One Battle After Another
One Battle After Another
Dirigida espléndidamente por Paul Thomas Anderson. Escrita por Paul Thomas Anderson y Thomas Pynchon. Protagonizan Leonardo DiCaprio, Sean Penn y Benicio Del Toro.
Una película espectacular, donde Paul Thomas Anderson aborda una visión que aglutina varias técnicas hechas por grandes directores de cine, pero el compendia todos esos recursos al servicio de contar esta historia, que nos cuenta, entre otras cosas, en qué situación estamos. Muchos recursos en tomas secuencia, planos contemplativos, horizontes, que hemos podido ver en otras películas y aquí se compendian. Hay verdaderamente un juego muy bueno en la dirección de Anderson técnicamente.

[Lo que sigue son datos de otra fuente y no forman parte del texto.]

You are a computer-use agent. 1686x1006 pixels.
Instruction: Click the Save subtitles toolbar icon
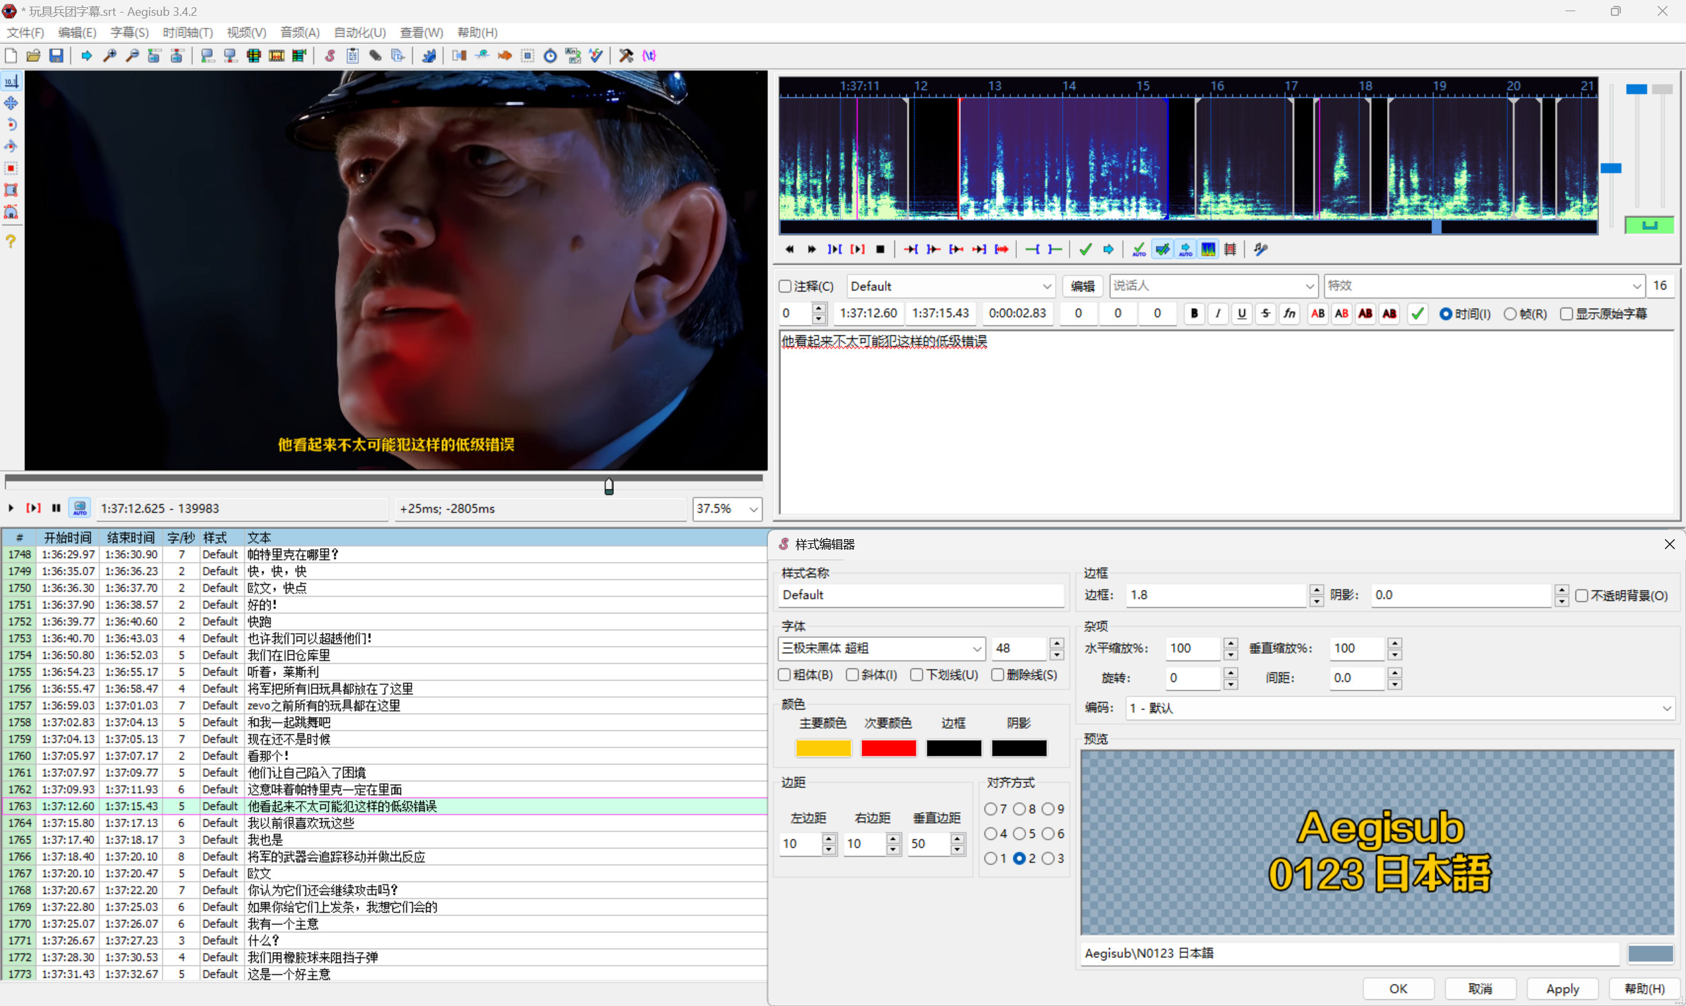(56, 56)
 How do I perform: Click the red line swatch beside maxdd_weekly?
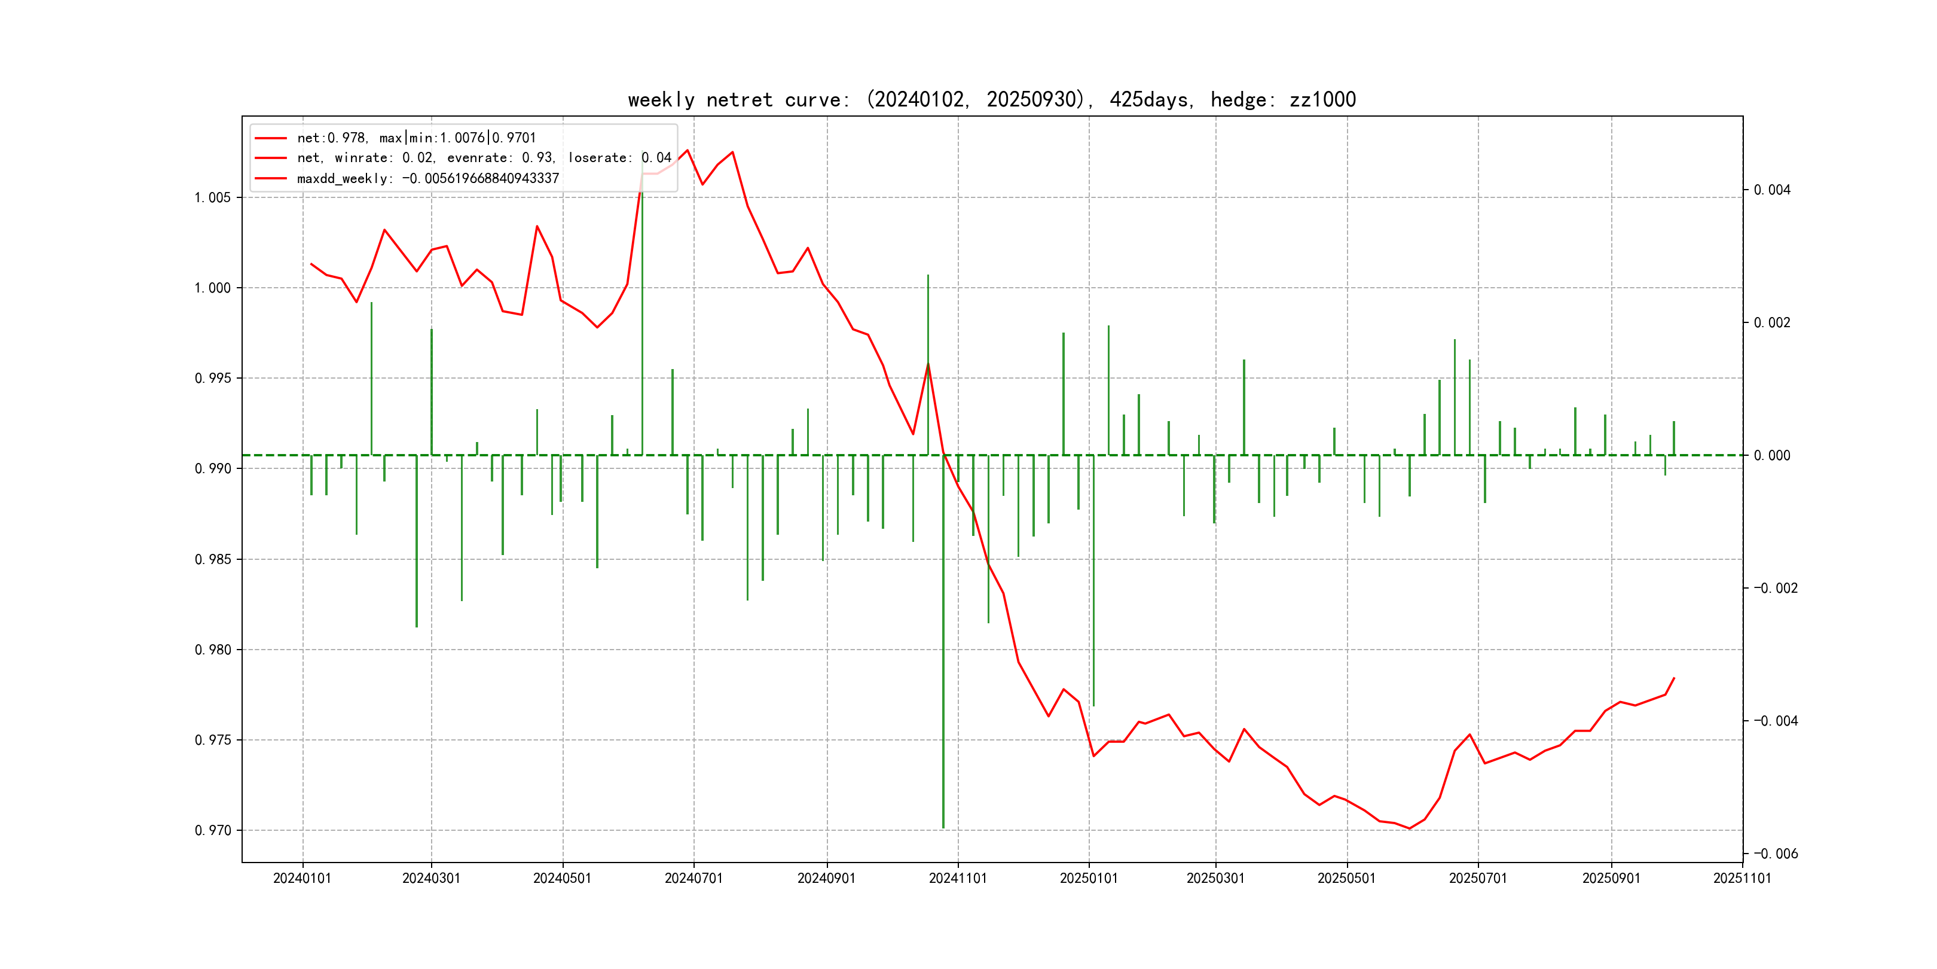[x=271, y=178]
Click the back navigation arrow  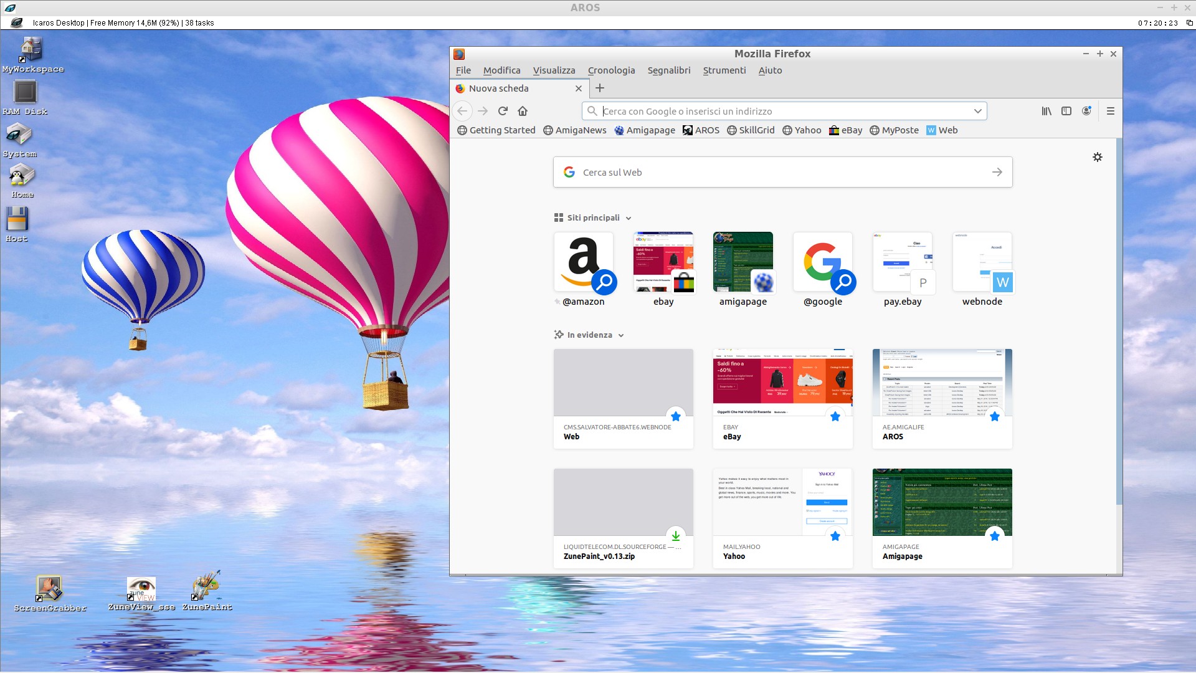pyautogui.click(x=462, y=111)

La película plantea una situación de estrés geopolítico, donde Estados Unidos de Norteamérica padece sus propias crisis a nivel interno. En esta crisis social interna, hay levantamientos, hartazgo, y gente que solo busca el conflicto.
Después de 16 años resurge una amenaza, a un grupo de ex revolucionarios que se reúnen a rescatar a la hija de uno de los suyos.
Teyana Taylor hace una interpretación monumental como Perfidia Beverly Hills, joven, harta, revolucionaria. Pero se pierde viviendo su misión existencial inmersa en el conflicto. Ya no sabe cómo ser, se volvió presa de su personaje. Perfidia sostiene una relación sentimental con Bob (Leonardo DiCaprio).
Leonardo DiCaprio brinda una de sus actuaciones más divertidas y poderosas, como Bob, que es un joven que por sus propias características, de pronto accede a luchar por la revolución, más que su pareja resulta ser la gran líder del movimiento. Sin embargo, giros inesperados vendrán cuando Perfidia cruce límites con un militar, Steven J. Lockjaw, interpretado monumentalmente por Sean Penn.
La película aborda las situaciones críticas en las que nos encontramos hoy por hoy en los Estados Unidos de Norteamérica. Habla de la necesidad de liderazgos que promuevan la inclusión. Habla de que a pesar de que haya una supremacía blanca tratando de comandar los destinos del mundo y subyugar el avance de latinoamericanos y afroamericanos, el pueblo acaba organizándose y es resiliente frente a cualquier adversidad, hay organización abajo para poder salir adelante. Abajo también hay creatividad. Mientras hayan autoridades que no quieren ser representantes de la gente, del pueblo, el pueblo mismo se organizará para salir por sus propios medios adelante.
Decir que Benicio Del Toro como Sensei Sergio está igual de espectacular que DiCaprio y Penn.
Habla de la hipocresía social, cuando unos tratan de ser parte del club privado de privilegios de la raza supremacista, y a la vez no puede estar sin querer y adorar a lo que se prohíbe en las altas esferas que secuestraron el poder para reinar a su antojo destinos económicos y ordenar a su antojo a la sociedad. No puedes controlar.
La película aborda todos estos temas sociales, pero aborda uno mucho más importante. El mensaje más importante y valioso que tiene la película es que la vocación de padre es una vocación que se descubre, que se asume y que se implementa, con todo el amor. Esto es lo que representa el gran personaje de Bob (Leonardo DiCaprio). Y lo que vale más la pena es observar este reencuentro entre padre e hija, la mirada de Bob de poder estar de nuevo con su hija.
Conmovedora, justa, profunda y trascendente. Una película sumamente divertida.